### Task to complete
Extract each line of the data below exactly as written.

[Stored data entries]
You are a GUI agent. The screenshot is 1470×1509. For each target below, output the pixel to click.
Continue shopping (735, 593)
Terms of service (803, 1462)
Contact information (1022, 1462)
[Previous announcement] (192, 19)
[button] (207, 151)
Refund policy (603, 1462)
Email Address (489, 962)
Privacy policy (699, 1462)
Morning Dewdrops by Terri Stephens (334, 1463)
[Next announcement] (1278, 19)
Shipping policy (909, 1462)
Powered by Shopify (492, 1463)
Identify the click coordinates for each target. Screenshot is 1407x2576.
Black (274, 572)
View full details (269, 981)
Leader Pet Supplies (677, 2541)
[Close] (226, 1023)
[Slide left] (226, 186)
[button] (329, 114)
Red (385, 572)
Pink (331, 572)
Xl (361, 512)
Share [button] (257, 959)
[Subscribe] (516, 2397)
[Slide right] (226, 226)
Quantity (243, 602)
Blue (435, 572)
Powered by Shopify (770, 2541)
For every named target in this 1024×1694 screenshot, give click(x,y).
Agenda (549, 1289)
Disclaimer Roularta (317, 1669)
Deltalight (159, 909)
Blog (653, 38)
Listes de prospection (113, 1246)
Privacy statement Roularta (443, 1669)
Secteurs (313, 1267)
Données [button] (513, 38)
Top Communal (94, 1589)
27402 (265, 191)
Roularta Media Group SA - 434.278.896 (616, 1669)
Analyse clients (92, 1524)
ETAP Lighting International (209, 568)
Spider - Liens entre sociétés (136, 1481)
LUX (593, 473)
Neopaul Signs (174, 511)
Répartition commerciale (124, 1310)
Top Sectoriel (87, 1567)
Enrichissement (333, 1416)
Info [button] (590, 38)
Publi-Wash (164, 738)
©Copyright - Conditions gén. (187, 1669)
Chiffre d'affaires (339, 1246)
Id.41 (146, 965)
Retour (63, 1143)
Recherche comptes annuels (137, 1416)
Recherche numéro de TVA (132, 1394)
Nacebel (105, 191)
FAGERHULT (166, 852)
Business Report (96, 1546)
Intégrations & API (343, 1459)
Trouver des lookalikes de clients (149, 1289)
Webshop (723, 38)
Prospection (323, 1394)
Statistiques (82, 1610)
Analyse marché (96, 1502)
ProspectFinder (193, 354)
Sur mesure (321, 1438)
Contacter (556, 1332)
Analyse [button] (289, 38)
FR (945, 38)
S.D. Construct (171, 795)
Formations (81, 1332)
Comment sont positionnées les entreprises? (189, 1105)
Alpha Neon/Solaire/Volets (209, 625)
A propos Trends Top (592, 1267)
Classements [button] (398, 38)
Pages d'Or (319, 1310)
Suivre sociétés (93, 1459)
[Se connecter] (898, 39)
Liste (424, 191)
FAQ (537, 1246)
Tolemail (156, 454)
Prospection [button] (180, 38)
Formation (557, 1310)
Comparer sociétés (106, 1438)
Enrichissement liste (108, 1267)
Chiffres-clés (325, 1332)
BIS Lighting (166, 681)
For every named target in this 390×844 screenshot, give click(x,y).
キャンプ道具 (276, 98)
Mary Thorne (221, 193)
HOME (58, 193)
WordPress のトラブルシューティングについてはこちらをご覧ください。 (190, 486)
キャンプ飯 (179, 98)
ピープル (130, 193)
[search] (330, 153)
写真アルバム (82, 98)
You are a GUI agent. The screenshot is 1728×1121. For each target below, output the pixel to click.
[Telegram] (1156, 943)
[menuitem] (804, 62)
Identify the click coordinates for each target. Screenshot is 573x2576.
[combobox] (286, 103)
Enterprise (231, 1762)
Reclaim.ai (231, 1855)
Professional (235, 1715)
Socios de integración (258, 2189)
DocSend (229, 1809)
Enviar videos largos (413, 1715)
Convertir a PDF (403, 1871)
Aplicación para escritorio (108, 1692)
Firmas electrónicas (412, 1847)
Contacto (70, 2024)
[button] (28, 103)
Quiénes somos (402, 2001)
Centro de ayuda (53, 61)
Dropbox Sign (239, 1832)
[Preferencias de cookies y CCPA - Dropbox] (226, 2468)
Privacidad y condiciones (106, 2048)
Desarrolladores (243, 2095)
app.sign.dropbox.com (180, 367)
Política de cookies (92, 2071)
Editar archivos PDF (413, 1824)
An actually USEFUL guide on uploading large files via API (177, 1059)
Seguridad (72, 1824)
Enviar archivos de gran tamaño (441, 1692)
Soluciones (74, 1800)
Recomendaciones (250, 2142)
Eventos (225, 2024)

### Expected answer
You are a GUI agent. The screenshot is 1470×1509. For each target below, output the pixel to click.
Continue shopping (735, 593)
Terms of service (803, 1462)
Contact information (1022, 1462)
[Previous announcement] (192, 19)
[button] (207, 151)
Refund policy (603, 1462)
Email Address (489, 962)
Privacy policy (699, 1462)
Morning Dewdrops by Terri Stephens (334, 1463)
[Next announcement] (1278, 19)
Shipping policy (909, 1462)
Powered by Shopify (492, 1463)
Identify the click coordinates for each target. Screenshot is 1407x2576.
Black (274, 572)
View full details (269, 981)
Leader Pet Supplies (677, 2541)
[Close] (226, 1023)
[Slide left] (226, 186)
[button] (329, 114)
Red (385, 572)
Pink (331, 572)
Xl (361, 512)
Share [button] (257, 959)
[Subscribe] (516, 2397)
[Slide right] (226, 226)
Quantity (243, 602)
Blue (435, 572)
Powered by Shopify (770, 2541)
For every named target in this 1024×1694 screenshot, give click(x,y).
Agenda (549, 1289)
Disclaimer Roularta (317, 1669)
Deltalight (159, 909)
Blog (653, 38)
Listes de prospection (113, 1246)
Privacy statement Roularta (443, 1669)
Secteurs (313, 1267)
Données [button] (513, 38)
Top Communal (94, 1589)
27402 (265, 191)
Roularta Media Group SA - 434.278.896 (616, 1669)
Analyse clients (92, 1524)
ETAP Lighting International (209, 568)
Spider - Liens entre sociétés (136, 1481)
LUX (593, 473)
Neopaul Signs (174, 511)
Répartition commerciale (124, 1310)
Top Sectoriel (87, 1567)
Enrichissement (333, 1416)
Info [button] (590, 38)
Publi-Wash (164, 738)
©Copyright - Conditions gén. (187, 1669)
Chiffre d'affaires (339, 1246)
Id.41 (146, 965)
Retour (63, 1143)
Recherche comptes annuels (137, 1416)
Recherche numéro de TVA (132, 1394)
Nacebel (105, 191)
FAGERHULT (166, 852)
Business Report (96, 1546)
Intégrations & API (343, 1459)
Trouver des lookalikes de clients (149, 1289)
Webshop (723, 38)
Prospection (323, 1394)
Statistiques (82, 1610)
Analyse marché (96, 1502)
ProspectFinder (193, 354)
Sur mesure (321, 1438)
Contacter (556, 1332)
Analyse [button] (289, 38)
FR (945, 38)
S.D. Construct (171, 795)
Formations (81, 1332)
Comment sont positionnées les entreprises? (189, 1105)
Alpha Neon/Solaire/Volets (209, 625)
A propos Trends Top (592, 1267)
Classements [button] (398, 38)
Pages d'Or (319, 1310)
Suivre sociétés (93, 1459)
[Se connecter] (898, 39)
Liste (424, 191)
FAQ (537, 1246)
Tolemail (156, 454)
Prospection [button] (180, 38)
Formation (557, 1310)
Comparer sociétés (106, 1438)
Enrichissement liste (108, 1267)
Chiffres-clés (325, 1332)
BIS Lighting (166, 681)
For every named target in this 390×844 screenshot, give click(x,y).
キャンプ道具 (276, 98)
Mary Thorne (221, 193)
HOME (58, 193)
WordPress のトラブルシューティングについてはこちらをご覧ください。 (190, 486)
キャンプ飯 (179, 98)
ピープル (130, 193)
[search] (330, 153)
写真アルバム (82, 98)
You are a GUI agent. The screenshot is 1728×1121. For each target below, output the pixel to click.
[Telegram] (1156, 943)
[menuitem] (804, 62)
Identify the click coordinates for each target. Screenshot is 573x2576.
[combobox] (286, 103)
Enterprise (231, 1762)
Reclaim.ai (231, 1855)
Professional (235, 1715)
Socios de integración (258, 2189)
DocSend (229, 1809)
Enviar videos largos (413, 1715)
Convertir a PDF (403, 1871)
Aplicación para escritorio (108, 1692)
Firmas electrónicas (412, 1847)
Contacto (70, 2024)
[button] (28, 103)
Quiénes somos (402, 2001)
Centro de ayuda (53, 61)
Dropbox Sign (239, 1832)
[Preferencias de cookies y CCPA - Dropbox] (226, 2468)
Privacidad y condiciones (106, 2048)
Desarrolladores (243, 2095)
app.sign.dropbox.com (180, 367)
Política de cookies (92, 2071)
Editar archivos PDF (413, 1824)
An actually USEFUL guide on uploading large files via API (177, 1059)
Seguridad (72, 1824)
Enviar archivos de gran tamaño (441, 1692)
Soluciones (74, 1800)
Recomendaciones (250, 2142)
Eventos (225, 2024)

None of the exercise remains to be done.